The proceeds were recycled into its South African–listed peer SAB Miller, but Asante says this company is now starting to move towards a full valuation, and he continues to keep a keen eye on whether the growth coming from each holding justifies its current share price.
‘Valuations are down to the quality of the company and the return you want to earn for that quality. For example, when a steadily growing beer company falls below 10% [annual] growth we tend to sell.’
Asante said that with the South African rand weakening in recent weeks, he might consider reintroducing South African supermarket chain Shoprite to the portfolio and while he still likes Taiwan Semiconductor for its number one position in the silicon wafer components market, it faced some potential risks going forward.

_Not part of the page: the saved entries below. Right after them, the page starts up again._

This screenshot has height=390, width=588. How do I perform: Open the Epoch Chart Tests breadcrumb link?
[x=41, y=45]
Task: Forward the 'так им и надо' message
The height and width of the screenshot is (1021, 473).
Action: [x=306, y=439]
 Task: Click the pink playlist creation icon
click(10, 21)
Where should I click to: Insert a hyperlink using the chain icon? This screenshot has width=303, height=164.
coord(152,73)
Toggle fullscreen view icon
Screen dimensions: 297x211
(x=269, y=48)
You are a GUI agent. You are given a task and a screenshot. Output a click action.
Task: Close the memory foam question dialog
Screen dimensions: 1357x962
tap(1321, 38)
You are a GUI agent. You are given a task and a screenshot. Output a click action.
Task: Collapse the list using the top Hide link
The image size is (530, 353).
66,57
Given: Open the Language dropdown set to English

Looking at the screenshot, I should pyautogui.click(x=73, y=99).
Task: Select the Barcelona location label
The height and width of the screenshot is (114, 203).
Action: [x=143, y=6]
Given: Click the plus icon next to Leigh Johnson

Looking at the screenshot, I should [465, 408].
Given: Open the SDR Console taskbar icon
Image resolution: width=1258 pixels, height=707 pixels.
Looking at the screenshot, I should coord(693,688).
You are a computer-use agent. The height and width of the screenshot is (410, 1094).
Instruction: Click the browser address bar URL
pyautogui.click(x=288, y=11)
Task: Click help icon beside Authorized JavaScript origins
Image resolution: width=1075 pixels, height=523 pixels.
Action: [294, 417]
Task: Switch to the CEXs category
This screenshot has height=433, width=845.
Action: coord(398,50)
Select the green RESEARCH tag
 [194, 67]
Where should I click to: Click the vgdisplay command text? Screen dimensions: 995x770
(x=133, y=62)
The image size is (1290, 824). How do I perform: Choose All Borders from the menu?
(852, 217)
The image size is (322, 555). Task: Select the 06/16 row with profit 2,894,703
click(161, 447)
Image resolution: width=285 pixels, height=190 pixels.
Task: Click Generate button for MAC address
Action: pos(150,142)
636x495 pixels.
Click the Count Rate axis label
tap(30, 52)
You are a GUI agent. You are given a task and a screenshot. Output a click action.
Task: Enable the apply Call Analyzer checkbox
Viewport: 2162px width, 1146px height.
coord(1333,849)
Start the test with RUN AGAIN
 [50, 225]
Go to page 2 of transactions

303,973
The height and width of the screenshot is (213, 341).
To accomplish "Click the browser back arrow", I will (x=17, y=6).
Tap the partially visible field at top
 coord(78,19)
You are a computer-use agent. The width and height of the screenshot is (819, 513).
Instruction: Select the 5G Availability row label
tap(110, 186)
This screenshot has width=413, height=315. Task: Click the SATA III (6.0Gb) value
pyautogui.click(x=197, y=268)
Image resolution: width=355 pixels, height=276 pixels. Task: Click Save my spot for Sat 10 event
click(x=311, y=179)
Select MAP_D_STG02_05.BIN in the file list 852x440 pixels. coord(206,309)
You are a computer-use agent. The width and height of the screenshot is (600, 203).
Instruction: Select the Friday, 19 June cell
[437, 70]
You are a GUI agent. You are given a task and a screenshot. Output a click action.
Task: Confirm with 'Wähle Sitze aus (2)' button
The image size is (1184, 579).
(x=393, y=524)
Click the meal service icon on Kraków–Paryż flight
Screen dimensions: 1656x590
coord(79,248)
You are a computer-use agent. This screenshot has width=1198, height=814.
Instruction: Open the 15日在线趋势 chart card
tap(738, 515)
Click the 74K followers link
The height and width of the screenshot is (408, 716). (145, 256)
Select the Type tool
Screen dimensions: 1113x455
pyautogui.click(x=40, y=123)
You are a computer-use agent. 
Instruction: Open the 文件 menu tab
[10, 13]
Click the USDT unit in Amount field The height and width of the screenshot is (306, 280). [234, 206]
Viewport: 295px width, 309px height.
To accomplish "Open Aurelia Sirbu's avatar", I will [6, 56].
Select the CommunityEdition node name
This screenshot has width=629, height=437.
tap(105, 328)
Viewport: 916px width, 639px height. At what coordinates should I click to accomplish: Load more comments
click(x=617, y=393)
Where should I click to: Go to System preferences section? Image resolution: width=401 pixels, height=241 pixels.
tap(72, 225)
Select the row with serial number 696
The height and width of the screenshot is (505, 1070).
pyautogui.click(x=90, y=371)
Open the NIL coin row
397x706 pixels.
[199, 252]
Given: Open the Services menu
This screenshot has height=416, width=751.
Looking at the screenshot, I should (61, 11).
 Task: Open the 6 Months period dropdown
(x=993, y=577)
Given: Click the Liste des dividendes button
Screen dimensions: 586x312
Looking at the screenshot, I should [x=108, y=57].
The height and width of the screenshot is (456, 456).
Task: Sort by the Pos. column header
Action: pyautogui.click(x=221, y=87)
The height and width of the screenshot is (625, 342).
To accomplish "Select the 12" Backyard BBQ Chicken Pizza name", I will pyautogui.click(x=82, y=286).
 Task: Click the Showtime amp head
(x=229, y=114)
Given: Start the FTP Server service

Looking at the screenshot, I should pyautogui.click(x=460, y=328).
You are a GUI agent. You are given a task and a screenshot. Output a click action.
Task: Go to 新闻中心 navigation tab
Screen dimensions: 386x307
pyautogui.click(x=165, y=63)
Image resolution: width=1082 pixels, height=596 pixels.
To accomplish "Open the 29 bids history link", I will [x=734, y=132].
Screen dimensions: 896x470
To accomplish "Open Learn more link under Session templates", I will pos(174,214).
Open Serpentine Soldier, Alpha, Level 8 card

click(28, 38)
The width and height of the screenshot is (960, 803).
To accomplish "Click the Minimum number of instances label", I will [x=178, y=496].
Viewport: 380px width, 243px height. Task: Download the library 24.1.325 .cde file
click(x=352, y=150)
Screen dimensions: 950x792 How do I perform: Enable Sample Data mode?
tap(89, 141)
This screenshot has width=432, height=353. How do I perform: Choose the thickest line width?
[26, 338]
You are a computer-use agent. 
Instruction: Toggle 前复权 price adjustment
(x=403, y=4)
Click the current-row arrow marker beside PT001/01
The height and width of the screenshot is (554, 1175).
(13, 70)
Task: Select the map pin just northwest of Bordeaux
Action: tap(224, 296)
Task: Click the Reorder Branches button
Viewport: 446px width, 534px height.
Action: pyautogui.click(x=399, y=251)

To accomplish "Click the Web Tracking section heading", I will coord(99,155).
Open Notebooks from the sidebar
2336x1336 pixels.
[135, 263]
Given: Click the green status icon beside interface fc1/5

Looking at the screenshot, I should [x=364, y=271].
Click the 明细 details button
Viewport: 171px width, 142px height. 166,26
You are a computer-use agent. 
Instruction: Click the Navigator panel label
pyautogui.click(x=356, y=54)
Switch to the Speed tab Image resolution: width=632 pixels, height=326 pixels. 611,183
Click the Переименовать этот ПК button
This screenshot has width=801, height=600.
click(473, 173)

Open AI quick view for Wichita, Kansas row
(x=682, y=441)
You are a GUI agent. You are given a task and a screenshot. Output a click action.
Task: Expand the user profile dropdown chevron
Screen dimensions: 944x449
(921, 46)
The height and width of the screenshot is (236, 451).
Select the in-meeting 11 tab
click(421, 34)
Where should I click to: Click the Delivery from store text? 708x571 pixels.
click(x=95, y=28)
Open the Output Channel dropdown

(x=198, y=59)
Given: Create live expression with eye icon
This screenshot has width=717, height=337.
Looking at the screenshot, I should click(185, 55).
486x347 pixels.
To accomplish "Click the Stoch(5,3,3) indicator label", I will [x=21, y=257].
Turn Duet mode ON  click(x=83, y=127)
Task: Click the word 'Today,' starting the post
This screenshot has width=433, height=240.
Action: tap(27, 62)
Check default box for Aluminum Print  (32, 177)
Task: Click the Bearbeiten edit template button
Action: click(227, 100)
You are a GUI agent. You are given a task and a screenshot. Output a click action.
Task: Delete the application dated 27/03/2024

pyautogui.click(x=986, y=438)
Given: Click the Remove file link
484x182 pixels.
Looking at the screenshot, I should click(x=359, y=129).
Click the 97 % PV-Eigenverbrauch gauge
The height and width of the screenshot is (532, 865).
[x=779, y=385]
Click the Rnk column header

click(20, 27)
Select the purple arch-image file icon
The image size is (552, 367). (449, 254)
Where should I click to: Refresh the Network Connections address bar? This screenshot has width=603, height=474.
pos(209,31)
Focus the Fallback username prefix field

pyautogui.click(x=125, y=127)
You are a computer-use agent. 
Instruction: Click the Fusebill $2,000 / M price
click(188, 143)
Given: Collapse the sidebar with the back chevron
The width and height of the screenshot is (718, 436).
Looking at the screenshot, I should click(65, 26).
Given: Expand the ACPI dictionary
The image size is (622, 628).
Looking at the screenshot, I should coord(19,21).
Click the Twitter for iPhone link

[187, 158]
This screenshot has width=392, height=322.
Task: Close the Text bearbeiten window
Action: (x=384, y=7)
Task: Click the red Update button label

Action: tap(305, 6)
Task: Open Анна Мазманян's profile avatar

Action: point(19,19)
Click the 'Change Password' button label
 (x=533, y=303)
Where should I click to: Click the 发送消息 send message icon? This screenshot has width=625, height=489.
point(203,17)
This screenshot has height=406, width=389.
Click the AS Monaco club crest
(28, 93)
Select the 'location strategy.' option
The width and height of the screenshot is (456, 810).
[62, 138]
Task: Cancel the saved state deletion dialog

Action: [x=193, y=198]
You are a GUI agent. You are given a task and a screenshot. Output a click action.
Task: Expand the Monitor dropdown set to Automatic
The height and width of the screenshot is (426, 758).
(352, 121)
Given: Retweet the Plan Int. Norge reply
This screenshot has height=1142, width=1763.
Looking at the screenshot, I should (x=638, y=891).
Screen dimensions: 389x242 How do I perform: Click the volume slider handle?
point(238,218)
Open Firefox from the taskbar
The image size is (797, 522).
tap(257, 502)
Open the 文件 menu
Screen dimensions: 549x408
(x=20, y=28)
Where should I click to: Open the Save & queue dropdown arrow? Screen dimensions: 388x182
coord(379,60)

‘There is a risk of Intel getting its act together to challenge it and its succession plans are unclear after the founder [Maurice Chang] stepped down.’
Another recent reintroduction to the fund was Japanese sanitary and health group Unicharm. Asante and Finegan like the fact that the group has 50% of its volume sales in emerging markets and is owned by its founder.
‘It is a patient operator on a long term time horizon and it has a strong business in Taiwan and it is now building up in China [where] is competing well against giants such as Proctor & Gamble and Kimberly-Clark. Glen chatted to Kimberley Clark’s chief executive recently who said it was a serious competitor, but it has a market cap of £10 billion making it small and nimble compared to Proctor & Gamble’s £200 billion market cap.’
Selling down telecoms
Asante revisited all of his telecom holdings just before the end of last year and has sold out of most of them on worries over falling revenues, tighter regulation, and the threat posed by new technologies and reducing market share.
‘They are all becoming more mature businesses and are hoping that the advance of technology will keep the [market share] pie from shrinking, but no one really knows. Dividends below 10% won’t protect you if cash flow starts to shrink.’
Asante wants to stick with telcos in countries that have already experienced fierce competition, which has meant the telcos still standing are leaner and more able to withstand further shocks.
‘We like India because it has had cut throat competition for years but we want to avoid telcos in places like the Philippines and South Africa, which have had a smooth ride for the last decade.
Asante believes China is a 'massive opportunity' for emerging market equities managers but admits that selecting the right company is more important than ever as lack of transparency and state interference still remains a key issue and the sheer difficluties faced by Western companies looking to run a franchise in China.
Asante only has around 4% direct exposure to the country, through positions in China Telecom, dairy firm China Mengniu and a recently purchased stake in Chinese ports group China Merchants Holdings, through which he expects to access China’s rebounding economy.
Most of the Chinese mainland exposure in the $4.3 billion fund comes through Taiwanese and Hong Kong positions that he says are essentially proxies for mainland China growth.
‘China is a massive opportunity but we have to find the right companies as we have done in Taiwan which we back as the government is very transparent.’
Over five years to the end of February, the fund has returned 87.6% compared to 35.3% by the MSCI Emerging Markets benchmark.